§ PROBLEM TO WORK ON: The records below are to be reproduced exactly, with every picture left out.

§ Stored items:
==========
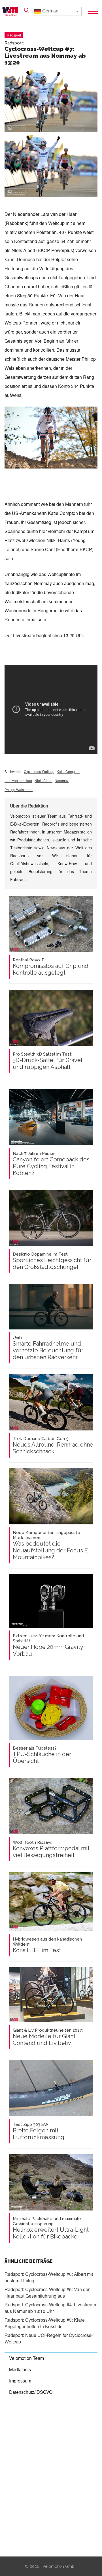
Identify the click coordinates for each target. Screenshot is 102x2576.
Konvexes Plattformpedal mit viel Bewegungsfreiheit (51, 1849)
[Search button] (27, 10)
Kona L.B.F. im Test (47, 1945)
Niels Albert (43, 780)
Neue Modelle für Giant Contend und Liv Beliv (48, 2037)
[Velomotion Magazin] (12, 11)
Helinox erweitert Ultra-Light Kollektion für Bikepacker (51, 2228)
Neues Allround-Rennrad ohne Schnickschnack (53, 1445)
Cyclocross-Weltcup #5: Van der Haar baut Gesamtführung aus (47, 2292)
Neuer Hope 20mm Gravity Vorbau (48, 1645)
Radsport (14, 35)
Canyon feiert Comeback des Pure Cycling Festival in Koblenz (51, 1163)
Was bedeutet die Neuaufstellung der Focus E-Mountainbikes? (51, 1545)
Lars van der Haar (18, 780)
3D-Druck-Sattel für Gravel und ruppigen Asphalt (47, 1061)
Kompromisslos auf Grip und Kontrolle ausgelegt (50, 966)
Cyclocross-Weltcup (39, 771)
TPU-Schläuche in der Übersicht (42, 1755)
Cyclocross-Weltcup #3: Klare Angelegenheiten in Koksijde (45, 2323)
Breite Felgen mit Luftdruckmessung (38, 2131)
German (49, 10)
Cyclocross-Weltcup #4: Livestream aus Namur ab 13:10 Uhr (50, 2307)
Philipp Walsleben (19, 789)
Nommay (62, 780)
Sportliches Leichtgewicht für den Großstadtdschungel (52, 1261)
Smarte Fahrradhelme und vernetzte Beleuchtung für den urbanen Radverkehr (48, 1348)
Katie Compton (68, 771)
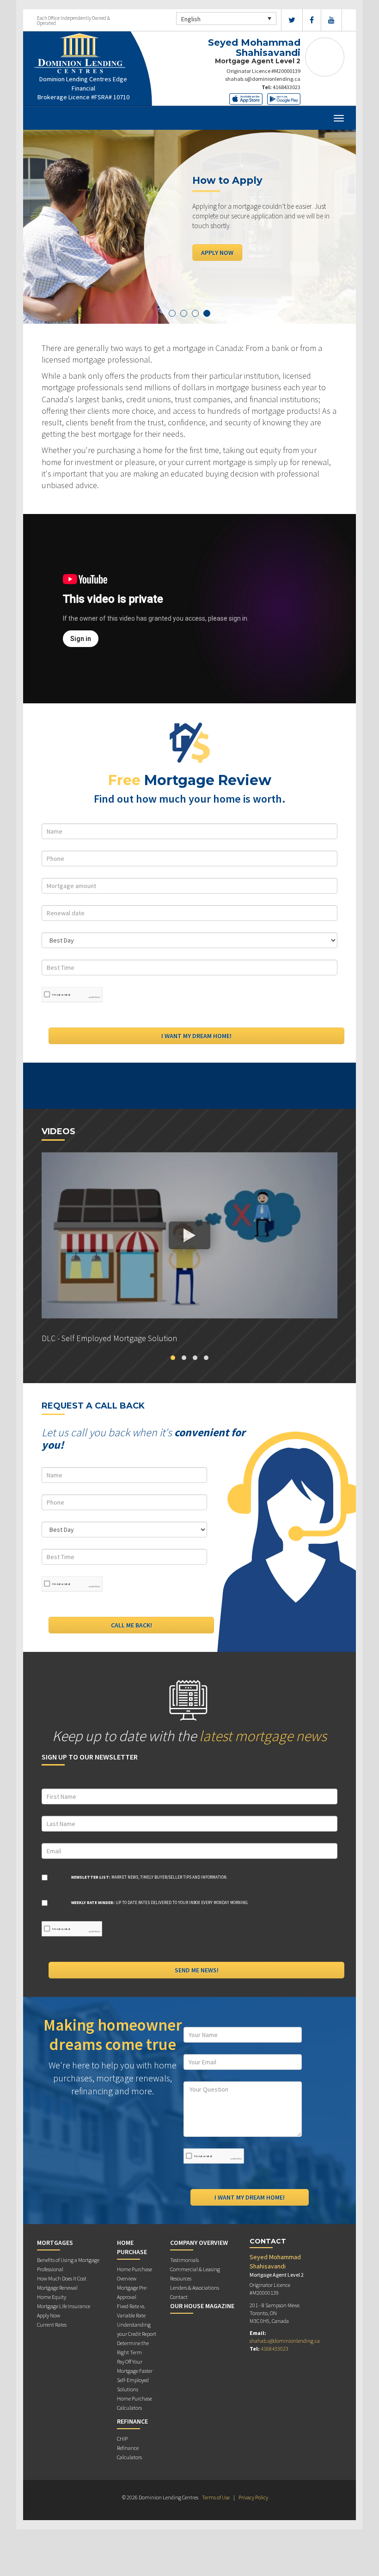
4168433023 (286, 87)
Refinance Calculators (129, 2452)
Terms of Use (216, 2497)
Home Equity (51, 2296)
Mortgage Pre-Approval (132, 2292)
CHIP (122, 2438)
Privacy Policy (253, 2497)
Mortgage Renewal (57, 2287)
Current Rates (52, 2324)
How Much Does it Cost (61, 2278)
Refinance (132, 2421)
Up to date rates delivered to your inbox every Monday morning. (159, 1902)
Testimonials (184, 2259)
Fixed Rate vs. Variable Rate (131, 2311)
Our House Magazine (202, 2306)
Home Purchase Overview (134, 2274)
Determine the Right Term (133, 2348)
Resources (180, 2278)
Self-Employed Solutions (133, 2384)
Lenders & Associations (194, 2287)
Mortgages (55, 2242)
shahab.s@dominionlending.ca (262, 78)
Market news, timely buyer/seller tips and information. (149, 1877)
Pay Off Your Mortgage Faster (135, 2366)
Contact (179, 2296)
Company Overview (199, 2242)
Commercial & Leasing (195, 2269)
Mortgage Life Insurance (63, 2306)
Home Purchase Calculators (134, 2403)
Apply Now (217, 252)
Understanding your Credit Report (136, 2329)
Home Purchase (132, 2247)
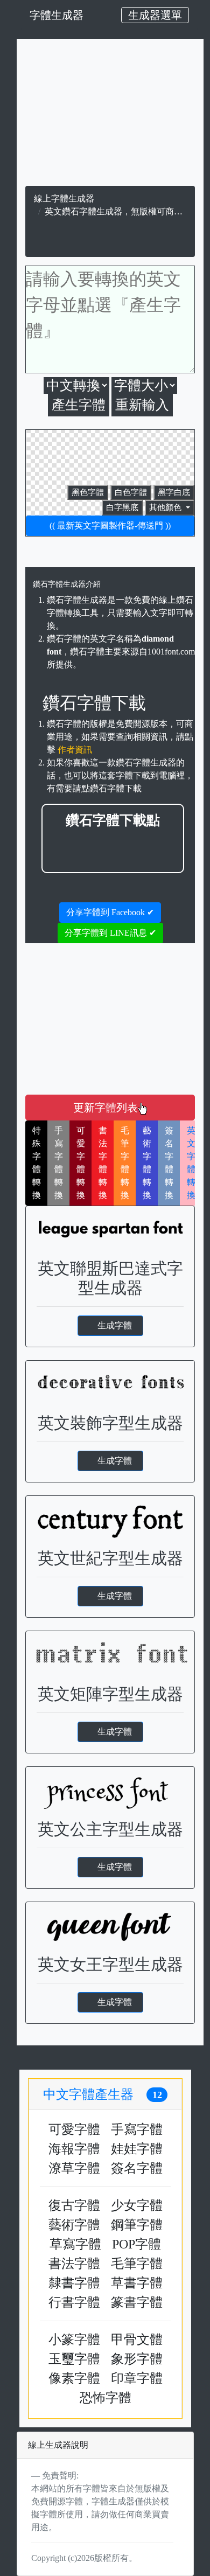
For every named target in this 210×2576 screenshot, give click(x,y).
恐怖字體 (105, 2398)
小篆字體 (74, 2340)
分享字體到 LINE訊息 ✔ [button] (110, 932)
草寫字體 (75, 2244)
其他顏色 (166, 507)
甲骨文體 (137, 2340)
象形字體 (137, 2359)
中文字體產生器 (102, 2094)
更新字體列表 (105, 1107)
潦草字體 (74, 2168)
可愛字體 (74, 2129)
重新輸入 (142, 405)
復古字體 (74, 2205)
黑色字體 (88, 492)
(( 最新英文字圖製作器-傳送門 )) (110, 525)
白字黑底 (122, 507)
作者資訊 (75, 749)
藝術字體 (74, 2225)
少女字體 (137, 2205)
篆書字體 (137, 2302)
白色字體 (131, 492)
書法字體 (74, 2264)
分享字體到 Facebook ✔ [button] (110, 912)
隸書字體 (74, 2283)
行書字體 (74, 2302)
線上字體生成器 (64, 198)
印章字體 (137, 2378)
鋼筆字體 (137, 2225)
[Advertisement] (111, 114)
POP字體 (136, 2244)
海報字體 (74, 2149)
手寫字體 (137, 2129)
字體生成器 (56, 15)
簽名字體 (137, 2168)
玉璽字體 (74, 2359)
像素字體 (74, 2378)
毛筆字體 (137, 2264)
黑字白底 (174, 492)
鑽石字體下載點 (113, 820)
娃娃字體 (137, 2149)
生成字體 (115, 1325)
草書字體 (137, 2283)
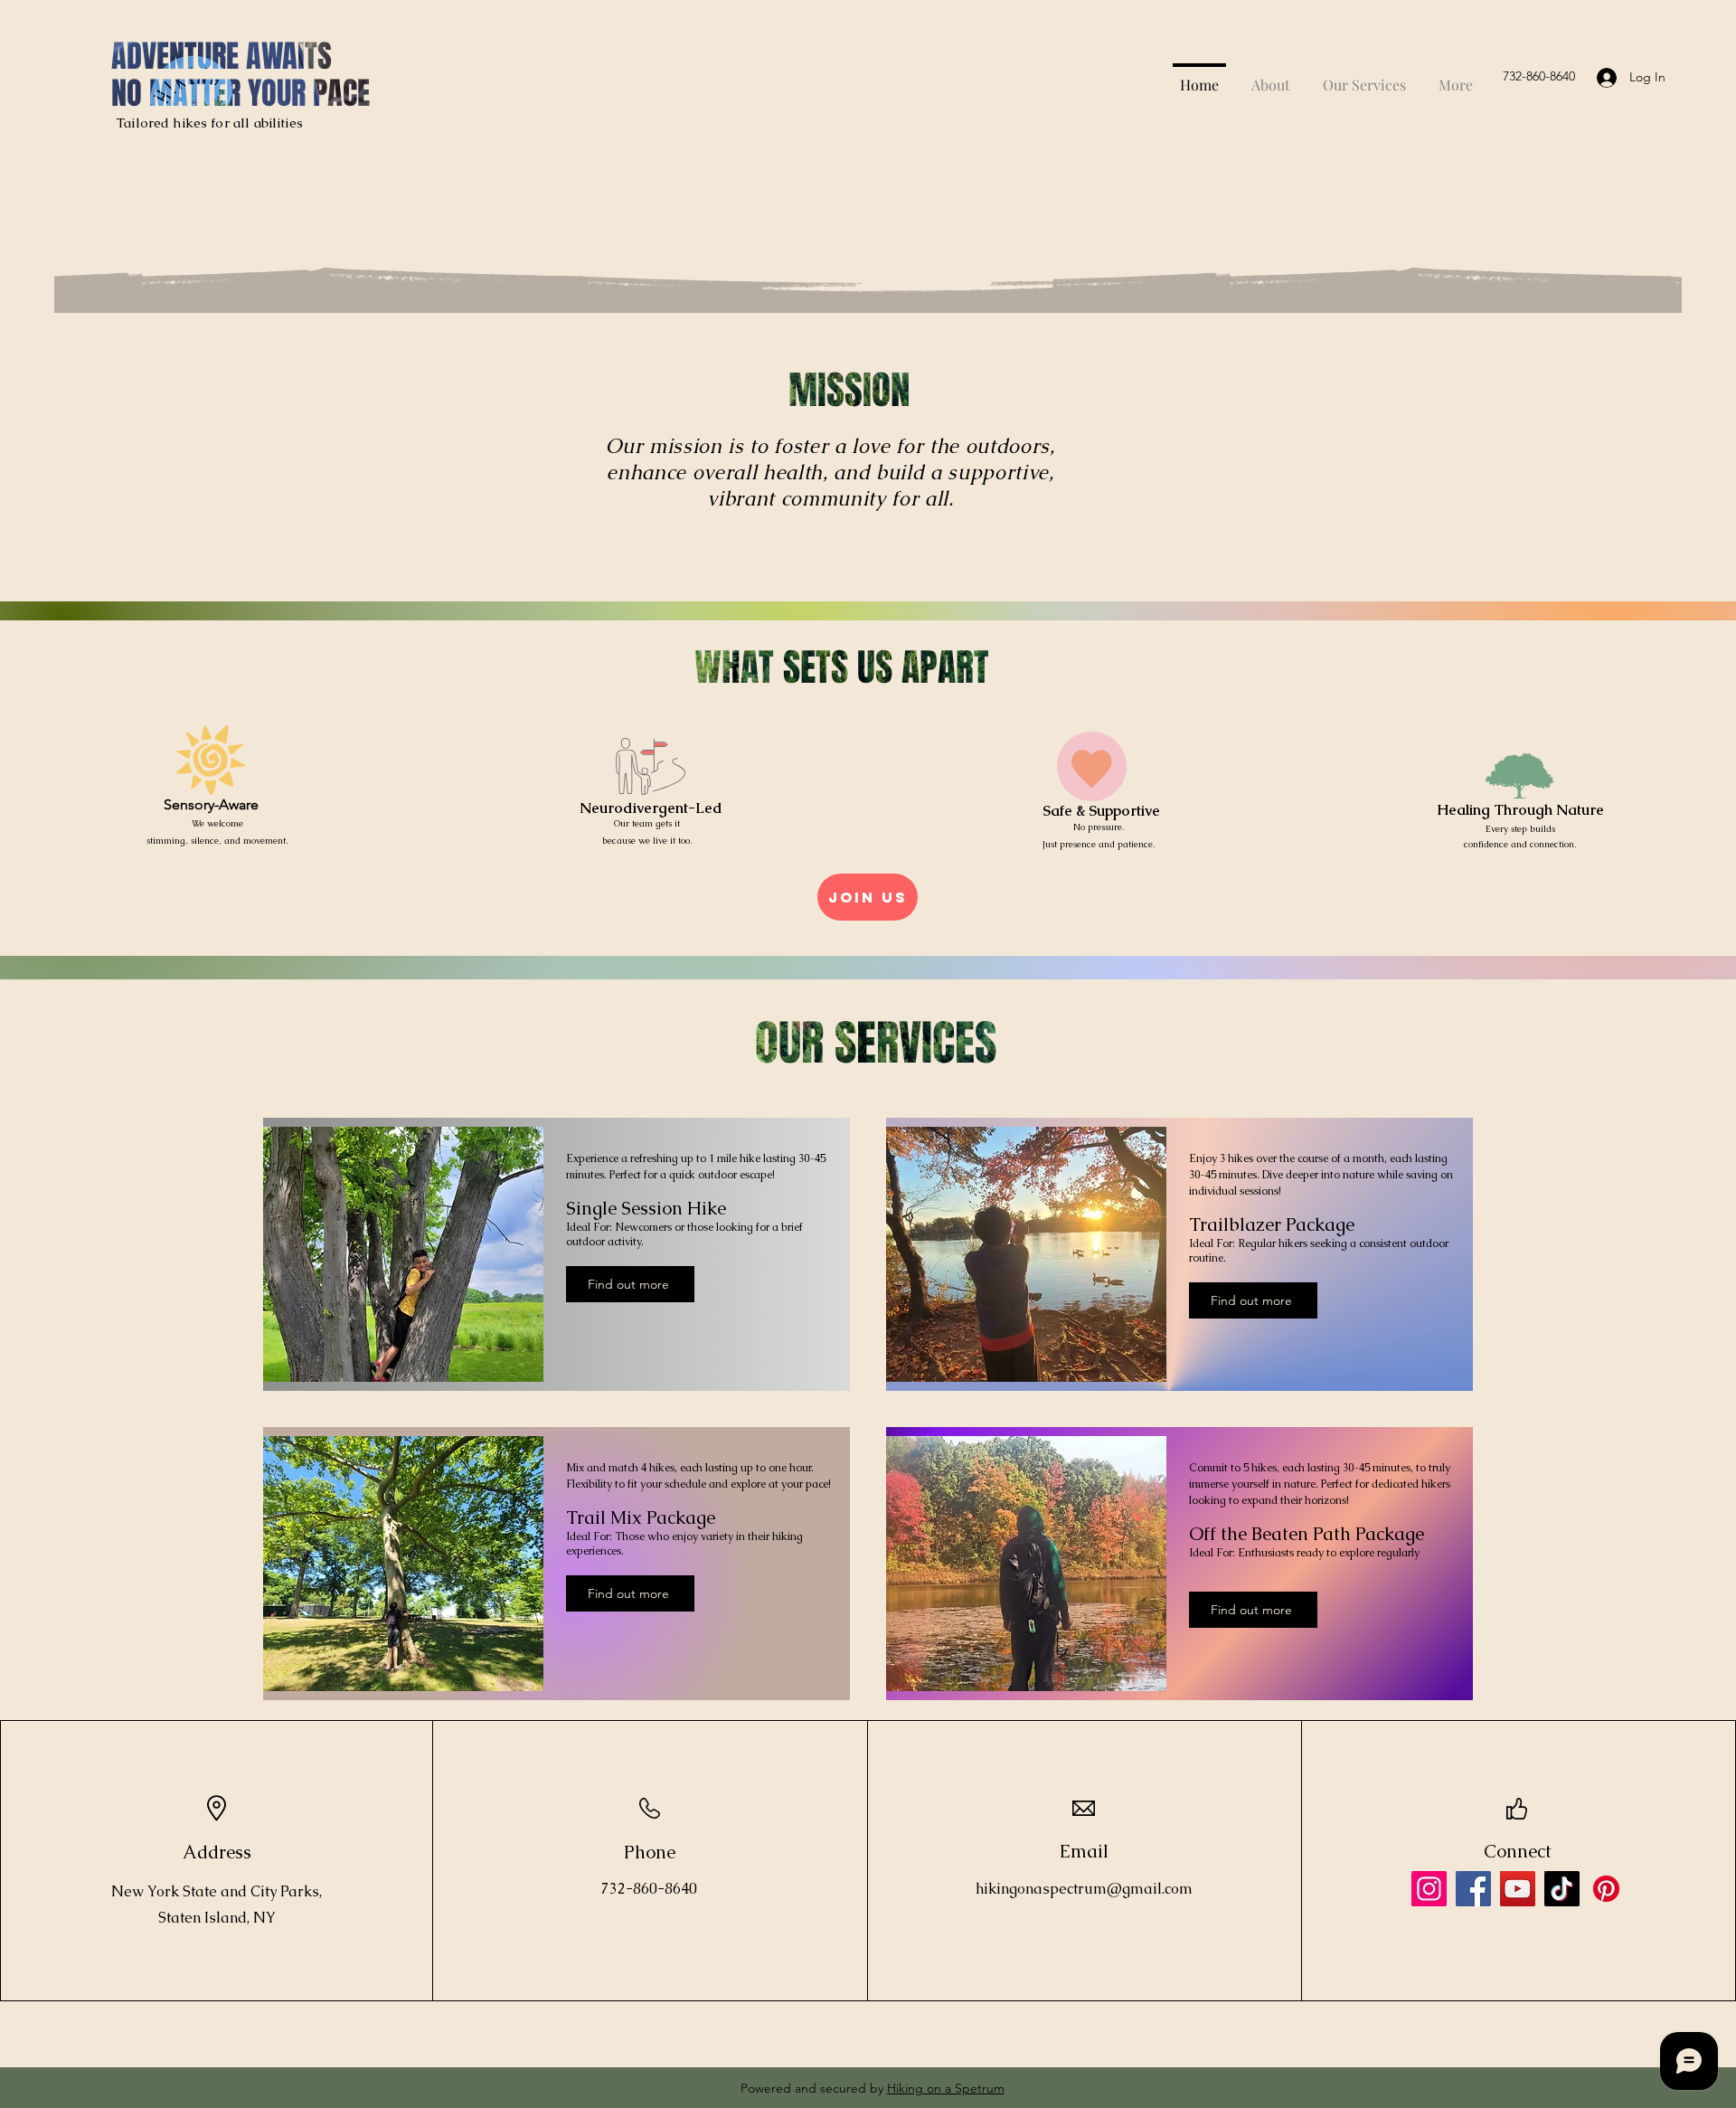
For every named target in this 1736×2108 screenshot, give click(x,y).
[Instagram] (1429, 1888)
==========
§ WRITTEN REPLY:
Identify the click coordinates for each target. Screenshot is 102x2576.
Konvexes Plattformpedal mit viel Bewegungsfreiheit (51, 1849)
[Search button] (27, 10)
Kona L.B.F. im Test (47, 1945)
Niels Albert (43, 780)
Neue Modelle für Giant Contend und Liv Beliv (48, 2037)
[Velomotion Magazin] (12, 11)
Helinox erweitert Ultra-Light Kollektion für Bikepacker (51, 2228)
Neues Allround-Rennrad ohne Schnickschnack (53, 1445)
Cyclocross-Weltcup #5: Van der Haar baut Gesamtführung aus (47, 2292)
Neuer Hope 20mm Gravity Vorbau (48, 1645)
Radsport (14, 35)
Canyon feiert Comeback des Pure Cycling Festival in Koblenz (51, 1163)
Was bedeutet die Neuaufstellung der Focus E-Mountainbikes? (51, 1545)
Lars van der Haar (18, 780)
3D-Druck-Sattel für Gravel und ruppigen Asphalt (47, 1061)
Kompromisslos auf Grip und Kontrolle ausgelegt (50, 966)
Cyclocross-Weltcup (39, 771)
TPU-Schläuche in der Übersicht (42, 1755)
Cyclocross-Weltcup #3: Klare Angelegenheiten in Koksijde (45, 2323)
Breite Felgen mit Luftdruckmessung (38, 2131)
German (49, 10)
Cyclocross-Weltcup #4: Livestream aus Namur ab 13:10 Uhr (50, 2307)
Philipp Walsleben (19, 789)
Nommay (62, 780)
Sportliches Leichtgewicht für den Großstadtdschungel (52, 1261)
Smarte Fahrradhelme und vernetzte Beleuchtung für den urbanen Radverkehr (48, 1348)
Katie Compton (68, 771)
4168433023 (286, 87)
Refinance Calculators (129, 2452)
Terms of Use (216, 2497)
Home Equity (51, 2296)
Mortgage Pre-Approval (132, 2292)
CHIP (122, 2438)
Privacy Policy (253, 2497)
Mortgage Renewal (57, 2287)
Current Rates (52, 2324)
How Much Does it Cost (61, 2278)
Refinance (132, 2421)
Up to date rates delivered to your inbox every Monday morning. (159, 1902)
Testimonials (184, 2259)
Fixed Rate vs. Variable Rate (131, 2311)
Our House Magazine (202, 2306)
Home Purchase Overview (134, 2274)
Determine the Right Term (133, 2348)
Resources (180, 2278)
Self-Employed Solutions (133, 2384)
Lenders & Associations (194, 2287)
Mortgages (55, 2242)
shahab.s@dominionlending.ca (262, 78)
Market news, timely buyer/seller tips and information. (149, 1877)
Pay Off Your Mortgage Faster (135, 2366)
Contact (179, 2296)
Company Overview (199, 2242)
Commercial & Leasing (195, 2269)
Mortgage Life Insurance (63, 2306)
Home Purchase Calculators (134, 2403)
Apply Now (217, 252)
Understanding your Credit Report (136, 2329)
Home Purchase (132, 2247)
For every named target in this 210×2576 screenshot, give click(x,y).
恐怖字體 (105, 2398)
小篆字體 (74, 2340)
分享字體到 LINE訊息 ✔ [button] (110, 932)
草寫字體 (75, 2244)
其他顏色 (166, 507)
甲骨文體 (137, 2340)
象形字體 (137, 2359)
中文字體產生器 (102, 2094)
更新字體列表 (105, 1107)
潦草字體 (74, 2168)
可愛字體 (74, 2129)
重新輸入 (142, 405)
復古字體 (74, 2205)
黑色字體 (88, 492)
(( 最新英文字圖製作器-傳送門 )) (110, 525)
白字黑底 (122, 507)
作者資訊 (75, 749)
藝術字體 (74, 2225)
少女字體 (137, 2205)
篆書字體 (137, 2302)
白色字體 (131, 492)
書法字體 (74, 2264)
分享字體到 Facebook ✔ [button] (110, 912)
隸書字體 (74, 2283)
行書字體 (74, 2302)
線上字體生成器 (64, 198)
印章字體 (137, 2378)
鋼筆字體 (137, 2225)
[Advertisement] (111, 114)
POP字體 (136, 2244)
海報字體 (74, 2149)
手寫字體 (137, 2129)
字體生成器 (56, 15)
簽名字體 (137, 2168)
玉璽字體 (74, 2359)
像素字體 (74, 2378)
毛筆字體 (137, 2264)
黑字白底 (174, 492)
鑽石字體下載點 (113, 820)
娃娃字體 (137, 2149)
生成字體 (115, 1325)
草書字體 (137, 2283)
For every named target in this 1736×2108 screenshot, give click(x,y).
[Instagram] (1429, 1888)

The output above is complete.